I would be worried if most of people that lived as Amiga Community over last decade disliked not merely the products as much as lack of innovation and bad PR. Maybe some conclusions could be drawn from that. Surely, the world market is xyz times wider then Amiga community, but if strategy was better Amiga community would be first to count on as customers and loyal promoters. In community terms its also handful (two digits) that have accepted CUSA agenda as way forward. If this was the idea, it failed so far.

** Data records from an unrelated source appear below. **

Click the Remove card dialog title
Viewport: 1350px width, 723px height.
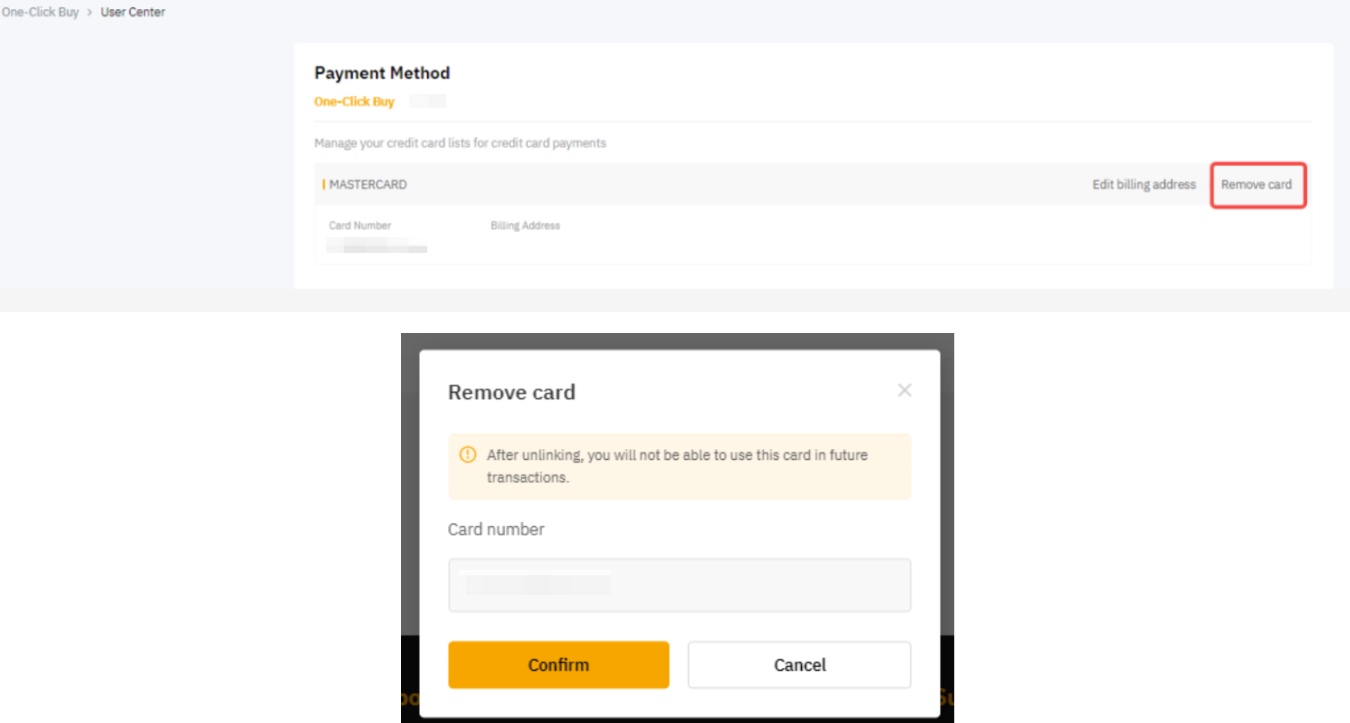tap(511, 392)
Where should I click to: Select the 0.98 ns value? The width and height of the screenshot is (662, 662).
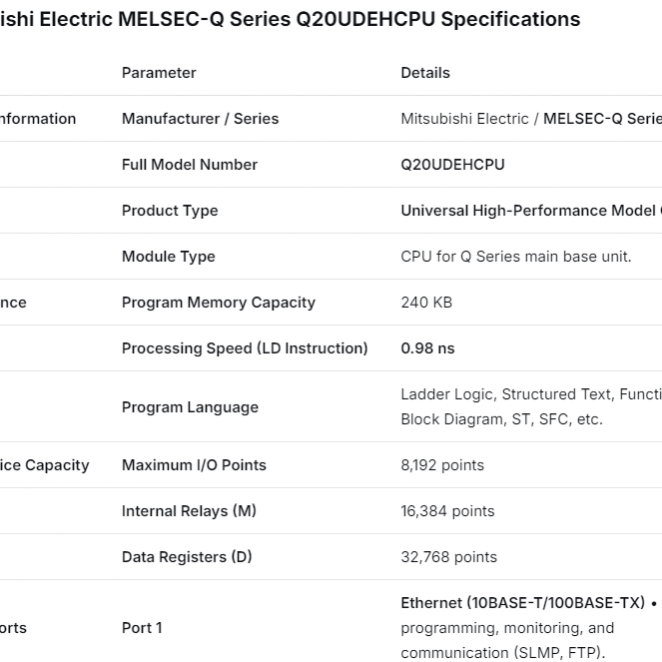point(427,349)
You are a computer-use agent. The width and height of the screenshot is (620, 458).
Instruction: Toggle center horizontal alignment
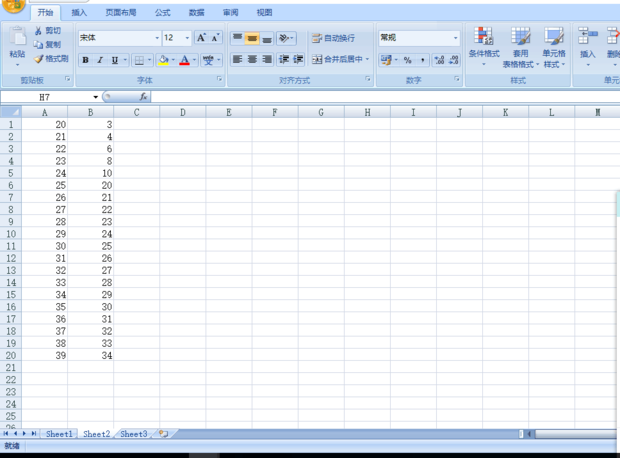(x=252, y=60)
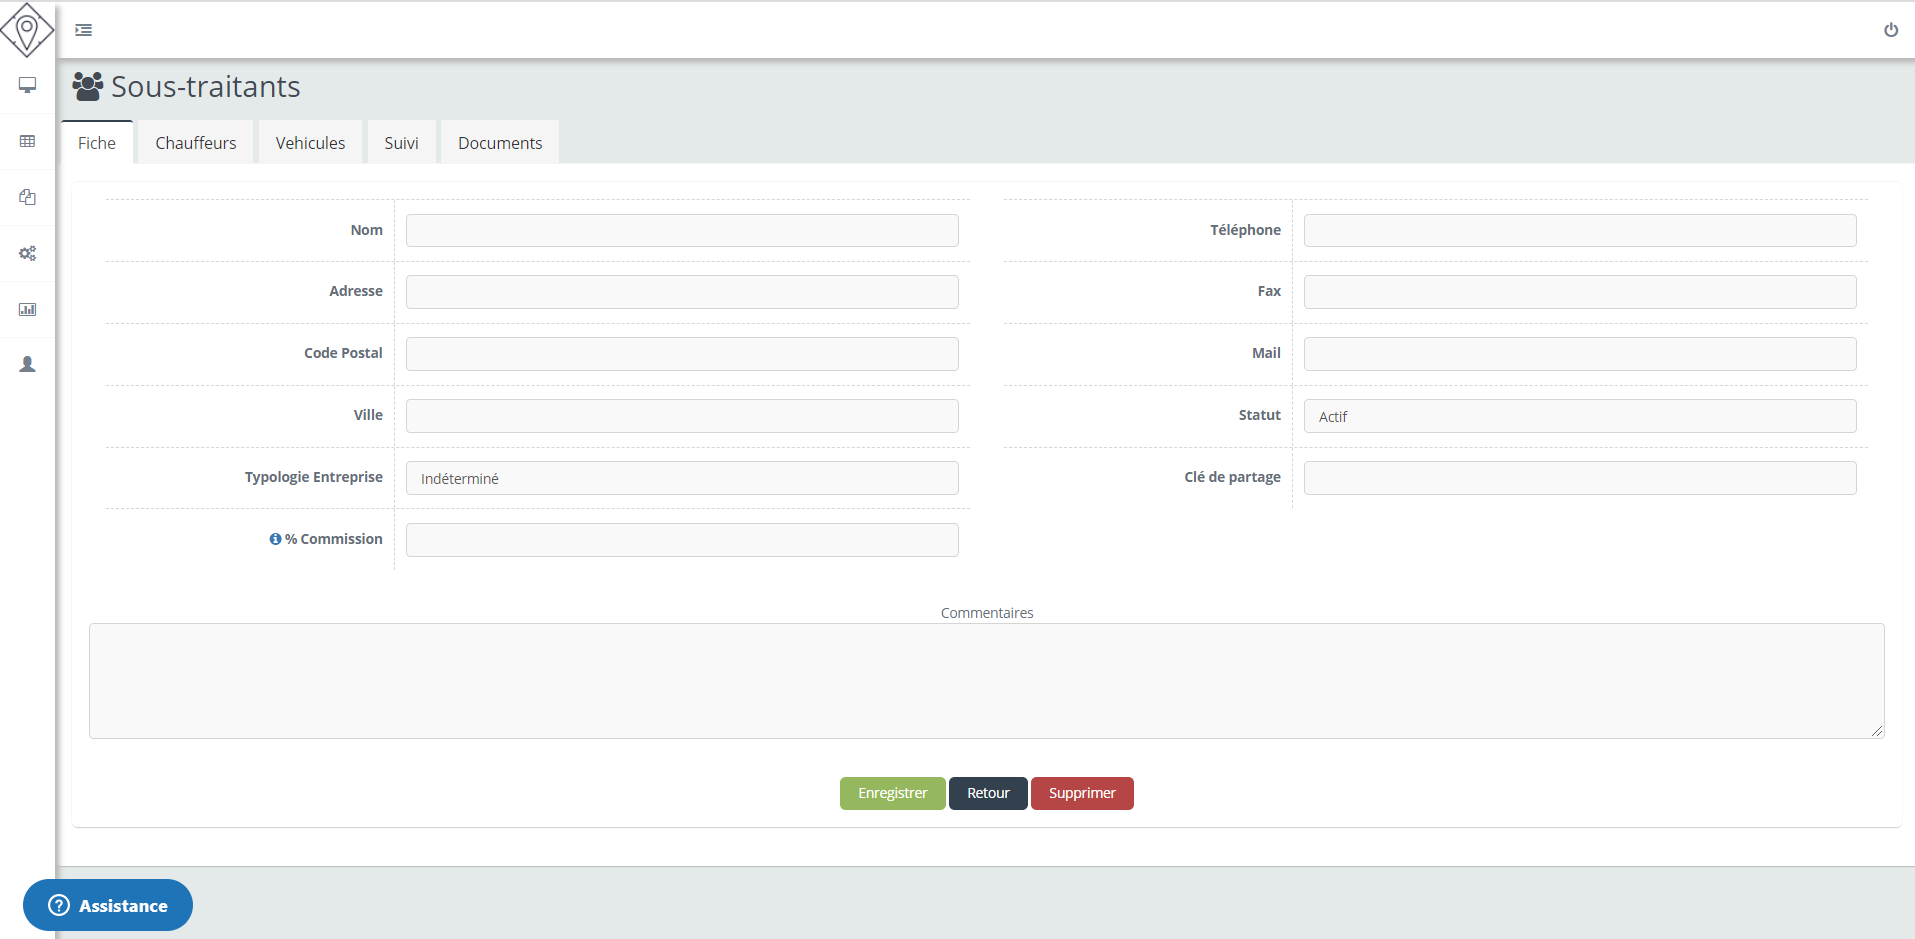Open the Documents tab
The width and height of the screenshot is (1915, 939).
[x=500, y=143]
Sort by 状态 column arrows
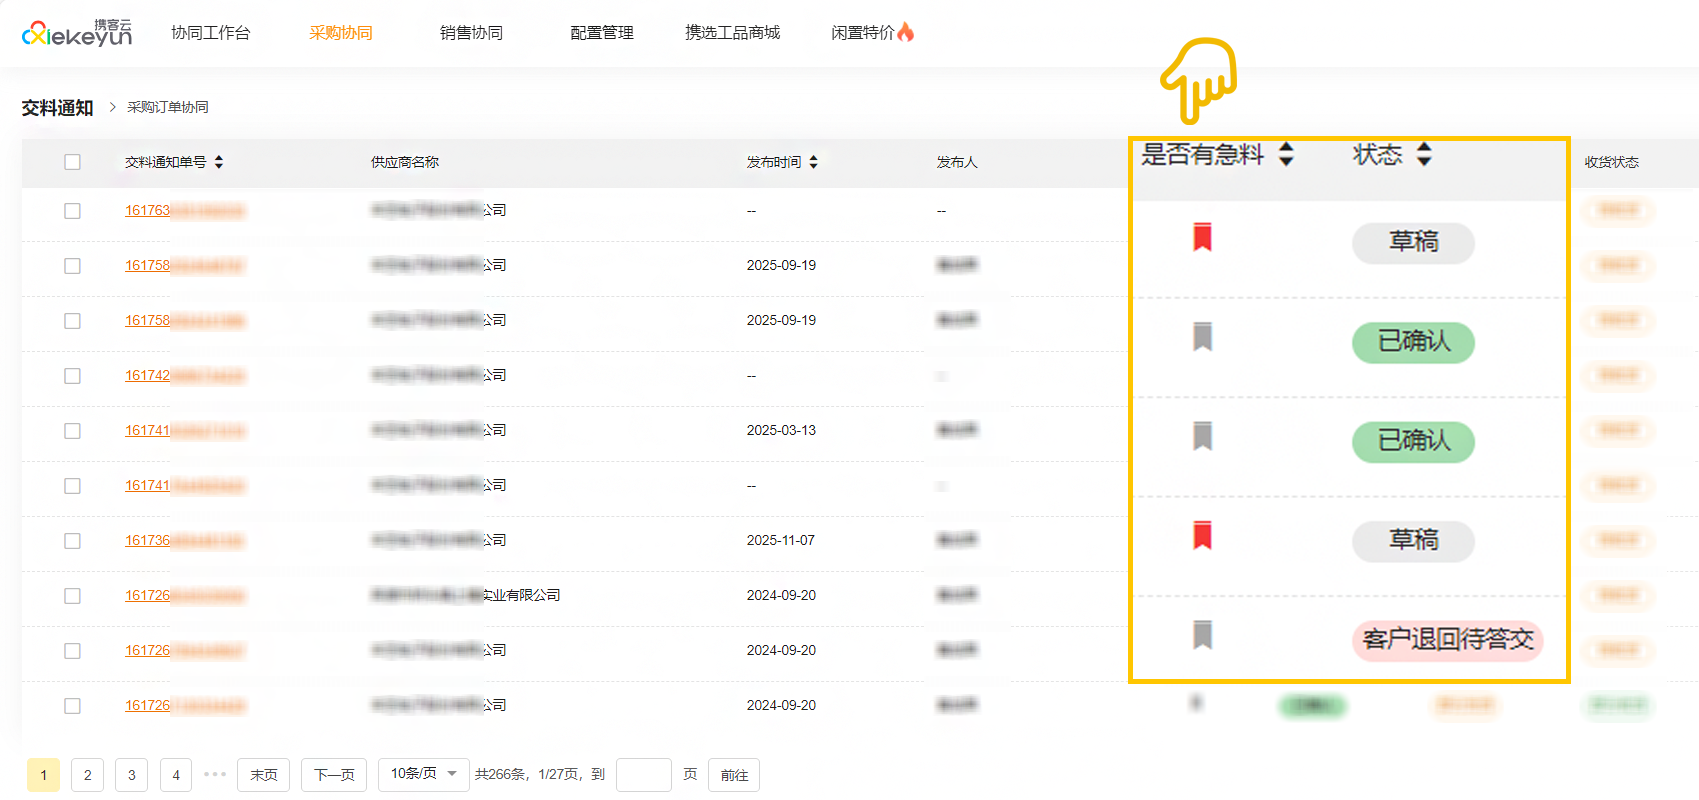The image size is (1699, 800). coord(1424,154)
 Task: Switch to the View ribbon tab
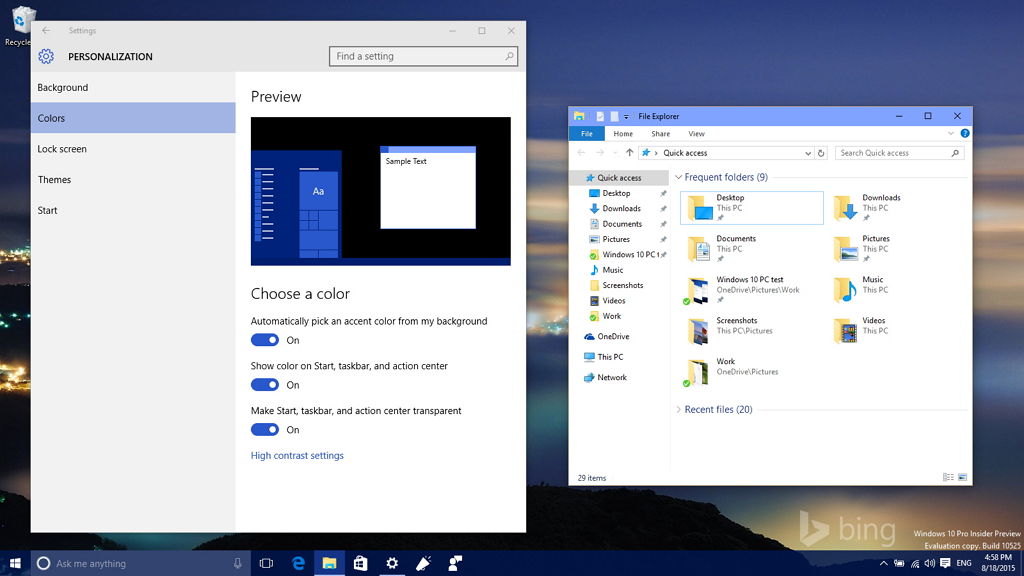(x=697, y=133)
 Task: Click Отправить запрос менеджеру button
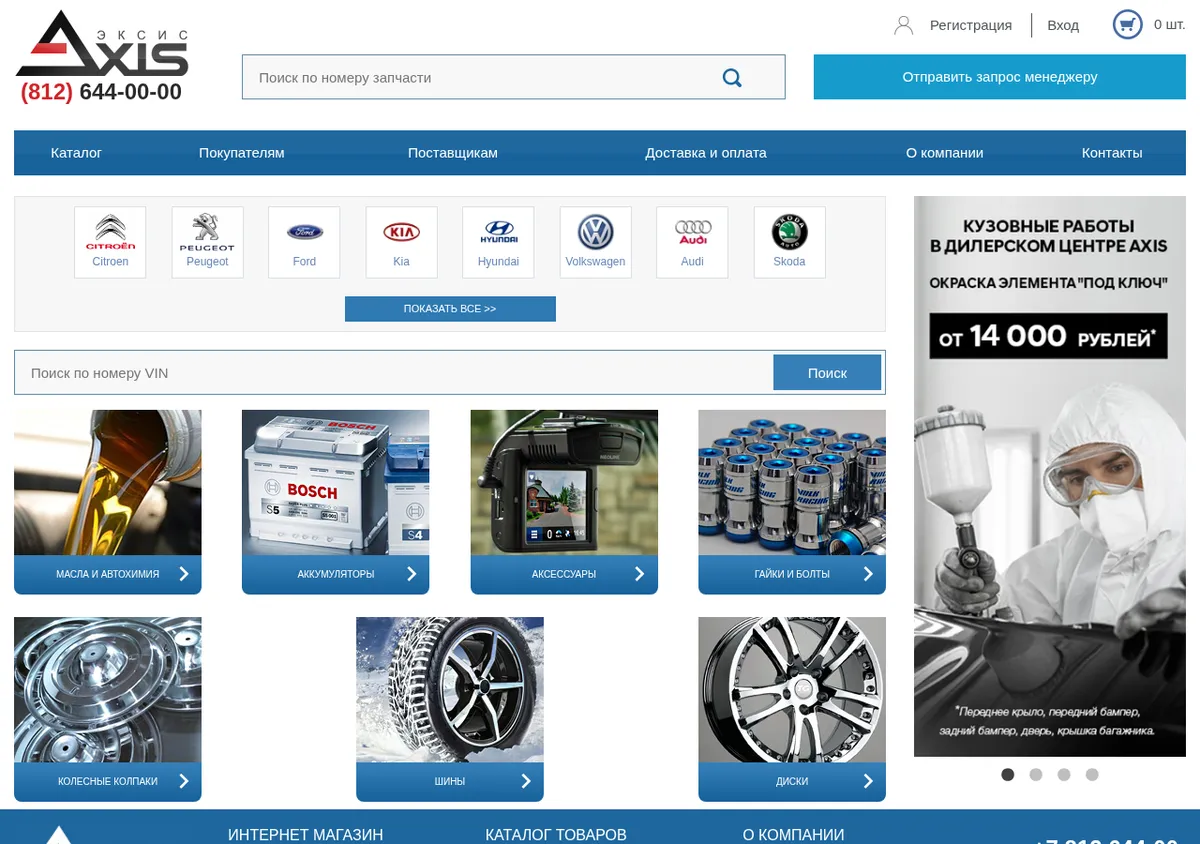pyautogui.click(x=999, y=77)

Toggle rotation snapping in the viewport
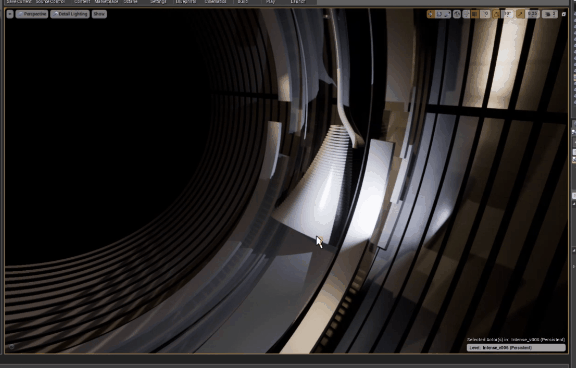(496, 14)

Of promises really made A1200 (or A500) case, AROS support and some form o of innovative OS (and most expensive "Amiga workstations") remain vapor as much as Elite 4. Leo has done some good PR and hope will get more independence and funds to live such projects. Paradoxically, with best wishes for that to happen, that depends on the sales of current VIC, C64x and Amiga Mini offer.
To deserve support at least as PC of our next choice, CUSA should come forward with some next gen idea, like Community project was supposed to.
Legally, and even in market behaviour, CUSA is a small bussiness we expected way too much from, but is continuation, licencee and financer (via double licence - licence sum and per machine fee all CUSA users repay) of Amiga Inc, an offshoot of Amiga Inc side of the court agreement. Small Amiga scene seems to be small but resiliant, and sometimes CUSA shortcomings make an Amiga promotion.

Hope to hear we all learned some lessons and some improvements are possible. Then surely, even you can`t satisfy all the people all the time, your support from this kind of community would strengthen.